Activity: Give every entry again, exactly as it stands.
** Entries provided follows **
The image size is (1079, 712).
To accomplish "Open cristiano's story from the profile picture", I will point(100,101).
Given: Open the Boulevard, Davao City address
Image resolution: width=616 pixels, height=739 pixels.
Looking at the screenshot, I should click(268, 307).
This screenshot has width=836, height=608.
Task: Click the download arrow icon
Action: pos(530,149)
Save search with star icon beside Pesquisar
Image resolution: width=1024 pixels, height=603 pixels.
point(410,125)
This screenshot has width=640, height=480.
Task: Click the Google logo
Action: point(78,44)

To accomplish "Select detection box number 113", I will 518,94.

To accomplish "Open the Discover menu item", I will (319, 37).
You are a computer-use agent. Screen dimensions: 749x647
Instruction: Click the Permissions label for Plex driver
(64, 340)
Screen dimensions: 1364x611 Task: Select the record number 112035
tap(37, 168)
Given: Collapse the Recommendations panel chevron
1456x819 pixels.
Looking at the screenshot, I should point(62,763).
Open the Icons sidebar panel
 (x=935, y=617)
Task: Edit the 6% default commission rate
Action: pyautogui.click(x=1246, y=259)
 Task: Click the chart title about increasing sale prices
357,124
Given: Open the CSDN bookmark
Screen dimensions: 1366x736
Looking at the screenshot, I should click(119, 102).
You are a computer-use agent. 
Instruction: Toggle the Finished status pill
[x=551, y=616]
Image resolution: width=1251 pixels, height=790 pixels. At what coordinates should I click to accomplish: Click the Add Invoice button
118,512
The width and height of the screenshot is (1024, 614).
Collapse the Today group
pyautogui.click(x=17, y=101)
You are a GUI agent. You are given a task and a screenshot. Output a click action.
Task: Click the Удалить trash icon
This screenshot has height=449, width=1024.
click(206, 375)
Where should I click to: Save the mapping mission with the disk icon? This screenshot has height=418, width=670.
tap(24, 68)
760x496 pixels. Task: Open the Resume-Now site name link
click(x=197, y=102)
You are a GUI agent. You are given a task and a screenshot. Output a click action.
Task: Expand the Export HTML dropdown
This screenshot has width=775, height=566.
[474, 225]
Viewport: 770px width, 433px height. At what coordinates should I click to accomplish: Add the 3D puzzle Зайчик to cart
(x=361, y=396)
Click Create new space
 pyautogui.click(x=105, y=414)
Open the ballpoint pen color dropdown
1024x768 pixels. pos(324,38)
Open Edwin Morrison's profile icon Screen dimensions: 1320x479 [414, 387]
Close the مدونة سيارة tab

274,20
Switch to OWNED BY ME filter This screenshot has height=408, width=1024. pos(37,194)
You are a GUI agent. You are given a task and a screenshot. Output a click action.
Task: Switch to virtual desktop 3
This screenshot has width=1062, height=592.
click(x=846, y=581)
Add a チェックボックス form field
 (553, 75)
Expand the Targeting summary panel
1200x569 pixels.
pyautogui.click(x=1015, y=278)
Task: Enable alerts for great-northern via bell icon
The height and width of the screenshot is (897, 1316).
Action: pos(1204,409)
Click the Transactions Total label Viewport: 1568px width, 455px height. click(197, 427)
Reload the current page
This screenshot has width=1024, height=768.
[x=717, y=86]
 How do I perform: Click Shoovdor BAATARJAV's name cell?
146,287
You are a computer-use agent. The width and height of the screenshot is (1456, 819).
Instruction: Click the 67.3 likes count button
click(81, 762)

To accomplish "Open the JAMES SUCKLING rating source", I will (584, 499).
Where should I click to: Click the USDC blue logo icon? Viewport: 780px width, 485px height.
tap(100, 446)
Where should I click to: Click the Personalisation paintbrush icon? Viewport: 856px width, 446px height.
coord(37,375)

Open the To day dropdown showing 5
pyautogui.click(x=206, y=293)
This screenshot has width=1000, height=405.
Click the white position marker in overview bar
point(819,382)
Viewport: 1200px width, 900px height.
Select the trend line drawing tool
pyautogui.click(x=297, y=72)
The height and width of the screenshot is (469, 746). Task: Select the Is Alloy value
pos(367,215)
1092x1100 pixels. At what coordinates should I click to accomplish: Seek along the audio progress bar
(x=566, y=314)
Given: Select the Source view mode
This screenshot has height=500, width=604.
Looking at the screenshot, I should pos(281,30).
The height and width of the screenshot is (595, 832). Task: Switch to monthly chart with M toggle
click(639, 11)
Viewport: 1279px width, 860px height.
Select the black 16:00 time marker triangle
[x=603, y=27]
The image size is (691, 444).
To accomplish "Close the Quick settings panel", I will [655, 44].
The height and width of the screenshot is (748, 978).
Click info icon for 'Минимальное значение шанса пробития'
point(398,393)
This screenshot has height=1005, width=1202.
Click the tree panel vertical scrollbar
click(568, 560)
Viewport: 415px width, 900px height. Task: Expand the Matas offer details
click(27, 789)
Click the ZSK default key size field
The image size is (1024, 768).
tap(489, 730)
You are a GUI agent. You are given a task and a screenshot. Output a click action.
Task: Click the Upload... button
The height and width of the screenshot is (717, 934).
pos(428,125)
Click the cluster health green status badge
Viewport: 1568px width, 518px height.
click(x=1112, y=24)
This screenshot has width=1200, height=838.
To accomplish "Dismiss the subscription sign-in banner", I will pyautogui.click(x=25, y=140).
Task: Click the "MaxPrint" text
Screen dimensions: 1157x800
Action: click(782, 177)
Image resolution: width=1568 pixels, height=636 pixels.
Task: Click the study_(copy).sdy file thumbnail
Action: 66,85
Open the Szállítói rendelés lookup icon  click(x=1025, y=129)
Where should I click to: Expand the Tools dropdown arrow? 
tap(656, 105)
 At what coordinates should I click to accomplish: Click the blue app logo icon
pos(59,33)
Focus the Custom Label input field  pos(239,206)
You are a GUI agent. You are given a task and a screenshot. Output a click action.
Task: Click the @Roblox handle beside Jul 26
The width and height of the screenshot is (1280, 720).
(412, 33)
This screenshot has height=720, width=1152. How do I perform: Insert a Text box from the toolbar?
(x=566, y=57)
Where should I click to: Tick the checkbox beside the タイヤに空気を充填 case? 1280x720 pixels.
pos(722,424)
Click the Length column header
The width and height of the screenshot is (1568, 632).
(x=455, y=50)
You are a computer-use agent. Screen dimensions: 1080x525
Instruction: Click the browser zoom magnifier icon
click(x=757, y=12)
** End of Entries provided **
Written reply:
The image size is (1079, 712).
To accomplish "Open cristiano's story from the profile picture", I will point(100,101).
Given: Open the Boulevard, Davao City address
Image resolution: width=616 pixels, height=739 pixels.
Looking at the screenshot, I should click(268, 307).
This screenshot has width=836, height=608.
Task: Click the download arrow icon
Action: pos(530,149)
Save search with star icon beside Pesquisar
Image resolution: width=1024 pixels, height=603 pixels.
point(410,125)
This screenshot has width=640, height=480.
Task: Click the Google logo
Action: point(78,44)

To accomplish "Select detection box number 113", I will 518,94.

To accomplish "Open the Discover menu item", I will (319, 37).
You are a computer-use agent. Screen dimensions: 749x647
Instruction: Click the Permissions label for Plex driver
(64, 340)
Screen dimensions: 1364x611 Task: Select the record number 112035
tap(37, 168)
Given: Collapse the Recommendations panel chevron
1456x819 pixels.
Looking at the screenshot, I should point(62,763).
Open the Icons sidebar panel
 (x=935, y=617)
Task: Edit the 6% default commission rate
Action: pyautogui.click(x=1246, y=259)
 Task: Click the chart title about increasing sale prices
357,124
Given: Open the CSDN bookmark
Screen dimensions: 1366x736
Looking at the screenshot, I should click(119, 102).
You are a computer-use agent. 
Instruction: Toggle the Finished status pill
[x=551, y=616]
Image resolution: width=1251 pixels, height=790 pixels. At what coordinates should I click to accomplish: Click the Add Invoice button
118,512
The width and height of the screenshot is (1024, 614).
Collapse the Today group
pyautogui.click(x=17, y=101)
You are a GUI agent. You are given a task and a screenshot. Output a click action.
Task: Click the Удалить trash icon
This screenshot has height=449, width=1024.
click(206, 375)
Where should I click to: Save the mapping mission with the disk icon? This screenshot has height=418, width=670.
tap(24, 68)
760x496 pixels. Task: Open the Resume-Now site name link
click(x=197, y=102)
You are a GUI agent. You are given a task and a screenshot. Output a click action.
Task: Expand the Export HTML dropdown
This screenshot has width=775, height=566.
[474, 225]
Viewport: 770px width, 433px height. At what coordinates should I click to accomplish: Add the 3D puzzle Зайчик to cart
(x=361, y=396)
Click Create new space
 pyautogui.click(x=105, y=414)
Open the ballpoint pen color dropdown
1024x768 pixels. pos(324,38)
Open Edwin Morrison's profile icon Screen dimensions: 1320x479 [414, 387]
Close the مدونة سيارة tab

274,20
Switch to OWNED BY ME filter This screenshot has height=408, width=1024. pos(37,194)
You are a GUI agent. You are given a task and a screenshot. Output a click action.
Task: Switch to virtual desktop 3
This screenshot has width=1062, height=592.
click(x=846, y=581)
Add a チェックボックス form field
 (553, 75)
Expand the Targeting summary panel
1200x569 pixels.
pyautogui.click(x=1015, y=278)
Task: Enable alerts for great-northern via bell icon
The height and width of the screenshot is (897, 1316).
Action: pos(1204,409)
Click the Transactions Total label Viewport: 1568px width, 455px height. click(197, 427)
Reload the current page
This screenshot has width=1024, height=768.
[x=717, y=86]
 How do I perform: Click Shoovdor BAATARJAV's name cell?
146,287
You are a computer-use agent. The width and height of the screenshot is (1456, 819).
Instruction: Click the 67.3 likes count button
click(81, 762)

To accomplish "Open the JAMES SUCKLING rating source", I will (584, 499).
Where should I click to: Click the USDC blue logo icon? Viewport: 780px width, 485px height.
tap(100, 446)
Where should I click to: Click the Personalisation paintbrush icon? Viewport: 856px width, 446px height.
coord(37,375)

Open the To day dropdown showing 5
pyautogui.click(x=206, y=293)
This screenshot has width=1000, height=405.
Click the white position marker in overview bar
point(819,382)
Viewport: 1200px width, 900px height.
Select the trend line drawing tool
pyautogui.click(x=297, y=72)
The height and width of the screenshot is (469, 746). Task: Select the Is Alloy value
pos(367,215)
1092x1100 pixels. At what coordinates should I click to accomplish: Seek along the audio progress bar
(x=566, y=314)
Given: Select the Source view mode
This screenshot has height=500, width=604.
Looking at the screenshot, I should pos(281,30).
The height and width of the screenshot is (595, 832). Task: Switch to monthly chart with M toggle
click(639, 11)
Viewport: 1279px width, 860px height.
Select the black 16:00 time marker triangle
[x=603, y=27]
The image size is (691, 444).
To accomplish "Close the Quick settings panel", I will [655, 44].
The height and width of the screenshot is (748, 978).
Click info icon for 'Минимальное значение шанса пробития'
point(398,393)
This screenshot has height=1005, width=1202.
Click the tree panel vertical scrollbar
click(568, 560)
Viewport: 415px width, 900px height. Task: Expand the Matas offer details
click(27, 789)
Click the ZSK default key size field
The image size is (1024, 768).
tap(489, 730)
You are a GUI agent. You are given a task and a screenshot. Output a click action.
Task: Click the Upload... button
The height and width of the screenshot is (717, 934).
pos(428,125)
Click the cluster health green status badge
Viewport: 1568px width, 518px height.
click(x=1112, y=24)
This screenshot has width=1200, height=838.
To accomplish "Dismiss the subscription sign-in banner", I will pyautogui.click(x=25, y=140).
Task: Click the "MaxPrint" text
Screen dimensions: 1157x800
Action: click(782, 177)
Image resolution: width=1568 pixels, height=636 pixels.
Task: Click the study_(copy).sdy file thumbnail
Action: 66,85
Open the Szállítói rendelés lookup icon  click(x=1025, y=129)
Where should I click to: Expand the Tools dropdown arrow? 
tap(656, 105)
 At what coordinates should I click to accomplish: Click the blue app logo icon
pos(59,33)
Focus the Custom Label input field  pos(239,206)
You are a GUI agent. You are given a task and a screenshot. Output a click action.
Task: Click the @Roblox handle beside Jul 26
The width and height of the screenshot is (1280, 720).
(412, 33)
This screenshot has height=720, width=1152. How do I perform: Insert a Text box from the toolbar?
(x=566, y=57)
Where should I click to: Tick the checkbox beside the タイヤに空気を充填 case? 1280x720 pixels.
pos(722,424)
Click the Length column header
The width and height of the screenshot is (1568, 632).
(x=455, y=50)
You are a computer-use agent. Screen dimensions: 1080x525
Instruction: Click the browser zoom magnifier icon
click(x=757, y=12)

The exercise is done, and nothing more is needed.